*** Begin section ***

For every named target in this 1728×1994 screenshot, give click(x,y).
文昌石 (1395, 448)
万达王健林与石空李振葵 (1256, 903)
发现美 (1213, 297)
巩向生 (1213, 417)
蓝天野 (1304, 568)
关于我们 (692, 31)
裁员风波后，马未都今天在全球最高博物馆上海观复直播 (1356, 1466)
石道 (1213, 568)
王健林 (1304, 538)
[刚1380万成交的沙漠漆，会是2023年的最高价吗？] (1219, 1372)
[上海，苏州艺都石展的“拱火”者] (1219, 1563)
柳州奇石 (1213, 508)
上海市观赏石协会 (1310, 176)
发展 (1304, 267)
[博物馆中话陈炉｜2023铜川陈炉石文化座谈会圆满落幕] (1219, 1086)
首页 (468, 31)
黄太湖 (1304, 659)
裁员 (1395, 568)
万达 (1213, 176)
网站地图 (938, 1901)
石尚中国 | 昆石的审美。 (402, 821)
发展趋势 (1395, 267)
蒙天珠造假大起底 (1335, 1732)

*** End section ***

About this exercise — Everything from the line containing "万达王健林与石空李振葵 (1256, 903)" to the last line of the material above should be printed exactly, both ends included.

Your solution —
万达王健林与石空李振葵 (1256, 903)
发现美 (1213, 297)
巩向生 (1213, 417)
蓝天野 (1304, 568)
关于我们 (692, 31)
裁员风波后，马未都今天在全球最高博物馆上海观复直播 (1356, 1466)
石道 (1213, 568)
王健林 (1304, 538)
[刚1380万成交的沙漠漆，会是2023年的最高价吗？] (1219, 1372)
[上海，苏州艺都石展的“拱火”者] (1219, 1563)
柳州奇石 (1213, 508)
上海市观赏石协会 (1310, 176)
发展 (1304, 267)
[博物馆中话陈炉｜2023铜川陈炉石文化座谈会圆满落幕] (1219, 1086)
首页 (468, 31)
黄太湖 (1304, 659)
裁员 (1395, 568)
万达 (1213, 176)
网站地图 (938, 1901)
石尚中国 | 昆石的审美。 (402, 821)
发展趋势 (1395, 267)
蒙天珠造假大起底 (1335, 1732)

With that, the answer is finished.